I am a fourth-year PhD student at the Department of Economics at the University of Copenhagen and a PhD Resident Fellow at Danmarks Nationalbank. My advisors are Prof. Daniel le Maire and Prof. Søren Hove Ravn.
I will be on the academic job market in 2024/2025.
My research interests are labor and macro economics. My research focuses on how firm-level behaviour affects wages and prices.
In Spring 2023, I visited the Economics Department at the University of California, Berkeley, hosted by Prof. Benjamin Schoefer.
Job Market Paper - (Newest Version)
I show that the well-documented positive relationships between wages and tenure and wages and firm-level productivity are connected. Using an extension of Abowd et al. (1999) and Danish administrative data, I find that workers at more productive firms tend to see larger increases in wages over time. In contrast, starting wages are only weakly related to firm productivity. I show that these differences across firms are not due to composition effects or “quick learner” workers sorting into productive firms, but are a causal effect of being employed at a productive firm. A third of these gains from tenure are portable when switching employers even when separating involuntarily, indicating that these differences in returns partly reflect heterogeneity across firms in the rate at which employees acquire general human capital. Worker mobility patterns suggest that non-portable gains are primarily driven by differences in the rate of learning about worker-firm match quality. Finally, I show that firm-specific returns significantly influence the cost of job loss, with a real earnings loss nearly twice as large for workers displaced from firms in the top quartile of the returns distribution compared to those from the bottom quartile.
-with Tobias Renkin
We estimate the response of domestic prices and total output of Danish manufacturing firms to persistent firm level demand shocks resulting from heterogeneity in firms' exposure to different export destinations. Our results suggest supply curves are steep - a demand shock that increases output by 1% raises prices by 0.3%. We then augment the production side of a simple New Keynesian model with firm level demand shocks, and identify key parameters from matching firm behavior in the model to our estimates. We show that a model that can fit firm behavior produces a relatively steep Phillips curve in the aggregate. Our preferred estimate for the slope of the Phillips curve suggests that a monetary policy shock that increases output by 1% results in 0.4% higher price level.
-with Antoine Bertheau
This paper yields new insights into why similar workers are paid differently by surveying a representative sample of Danish firms and linking responses to administrative data. We find that a substantial minority of firms—about 35 percent —have inaccurate beliefs about their position on wage distribution. Inaccurate beliefs are more likely to occur for smaller and younger firms. We study implications of firms' inacurate beliefs by building a tractable monopsony framework. Using our survey, we elicit firms' motives for setting high wages. The dominant motive aligns with wage posting models, i.e., to retain and attract new employees. Compensating for negative job characteristics is the least common motive.

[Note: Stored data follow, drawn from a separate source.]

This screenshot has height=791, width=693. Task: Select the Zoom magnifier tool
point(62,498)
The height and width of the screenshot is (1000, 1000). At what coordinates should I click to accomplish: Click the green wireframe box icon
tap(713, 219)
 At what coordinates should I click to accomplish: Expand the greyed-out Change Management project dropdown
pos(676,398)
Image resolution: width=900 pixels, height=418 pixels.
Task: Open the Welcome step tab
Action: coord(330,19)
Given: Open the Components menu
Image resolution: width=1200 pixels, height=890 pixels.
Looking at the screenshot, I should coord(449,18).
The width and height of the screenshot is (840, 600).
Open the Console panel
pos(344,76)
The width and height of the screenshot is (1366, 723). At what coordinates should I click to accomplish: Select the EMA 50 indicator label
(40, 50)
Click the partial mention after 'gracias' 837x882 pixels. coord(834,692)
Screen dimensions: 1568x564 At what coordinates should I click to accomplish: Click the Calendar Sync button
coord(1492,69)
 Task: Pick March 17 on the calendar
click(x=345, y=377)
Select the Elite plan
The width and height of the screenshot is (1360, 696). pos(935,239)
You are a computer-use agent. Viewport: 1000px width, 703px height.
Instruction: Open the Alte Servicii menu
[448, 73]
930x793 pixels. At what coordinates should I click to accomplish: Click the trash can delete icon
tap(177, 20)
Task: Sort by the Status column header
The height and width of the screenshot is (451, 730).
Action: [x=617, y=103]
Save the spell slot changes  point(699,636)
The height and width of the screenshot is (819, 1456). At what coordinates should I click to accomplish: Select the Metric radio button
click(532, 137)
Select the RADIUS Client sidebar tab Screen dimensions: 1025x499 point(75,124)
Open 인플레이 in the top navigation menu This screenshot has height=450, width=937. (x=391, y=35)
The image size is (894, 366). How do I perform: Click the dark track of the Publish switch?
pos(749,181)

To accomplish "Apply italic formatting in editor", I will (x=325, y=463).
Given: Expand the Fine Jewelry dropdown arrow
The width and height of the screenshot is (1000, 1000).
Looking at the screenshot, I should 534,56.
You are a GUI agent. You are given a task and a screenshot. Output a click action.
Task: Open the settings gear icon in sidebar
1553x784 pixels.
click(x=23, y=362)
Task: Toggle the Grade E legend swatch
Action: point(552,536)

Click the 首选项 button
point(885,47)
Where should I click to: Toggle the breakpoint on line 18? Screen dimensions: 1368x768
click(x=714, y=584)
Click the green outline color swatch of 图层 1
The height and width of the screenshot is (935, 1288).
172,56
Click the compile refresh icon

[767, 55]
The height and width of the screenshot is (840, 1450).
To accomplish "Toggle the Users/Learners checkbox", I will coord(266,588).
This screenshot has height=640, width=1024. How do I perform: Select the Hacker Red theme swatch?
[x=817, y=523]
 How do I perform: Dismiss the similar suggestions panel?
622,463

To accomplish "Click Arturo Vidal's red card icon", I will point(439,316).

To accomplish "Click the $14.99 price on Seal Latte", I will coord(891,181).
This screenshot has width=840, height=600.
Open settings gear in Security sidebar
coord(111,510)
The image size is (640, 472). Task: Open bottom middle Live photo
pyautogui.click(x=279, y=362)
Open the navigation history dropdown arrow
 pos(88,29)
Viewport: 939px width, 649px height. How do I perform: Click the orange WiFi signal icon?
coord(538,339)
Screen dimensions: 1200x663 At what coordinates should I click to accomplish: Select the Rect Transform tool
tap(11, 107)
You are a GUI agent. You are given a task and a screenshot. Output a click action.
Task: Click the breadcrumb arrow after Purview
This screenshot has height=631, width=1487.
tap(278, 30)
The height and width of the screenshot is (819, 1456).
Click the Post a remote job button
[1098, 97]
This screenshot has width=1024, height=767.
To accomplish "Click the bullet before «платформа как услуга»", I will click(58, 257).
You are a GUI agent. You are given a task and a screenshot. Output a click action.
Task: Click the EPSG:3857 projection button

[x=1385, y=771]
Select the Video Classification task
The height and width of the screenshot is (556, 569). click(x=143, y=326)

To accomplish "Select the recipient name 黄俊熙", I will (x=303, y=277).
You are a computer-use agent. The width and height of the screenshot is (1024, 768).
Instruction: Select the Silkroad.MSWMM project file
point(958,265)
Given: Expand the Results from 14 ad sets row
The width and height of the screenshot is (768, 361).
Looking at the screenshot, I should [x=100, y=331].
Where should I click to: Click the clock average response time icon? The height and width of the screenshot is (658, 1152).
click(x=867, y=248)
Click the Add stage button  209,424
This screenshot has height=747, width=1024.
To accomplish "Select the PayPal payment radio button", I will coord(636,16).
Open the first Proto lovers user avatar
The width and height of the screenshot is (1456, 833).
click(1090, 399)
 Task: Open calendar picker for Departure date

I study the impact of labor market tightness on wages. Using Danish data on vacancies and unemployment at the occupational level and firm-level data on the occupational composition of employees, I construct novel firm-specific measures of labor market tightness. Using these measures, I estimate the causal impact of labor market tightness on wages at the firm level. I find a positive effect on wages in response to changes in tightness. The results are in line with the qualitative implications of the canonical search and matching model of the labor market.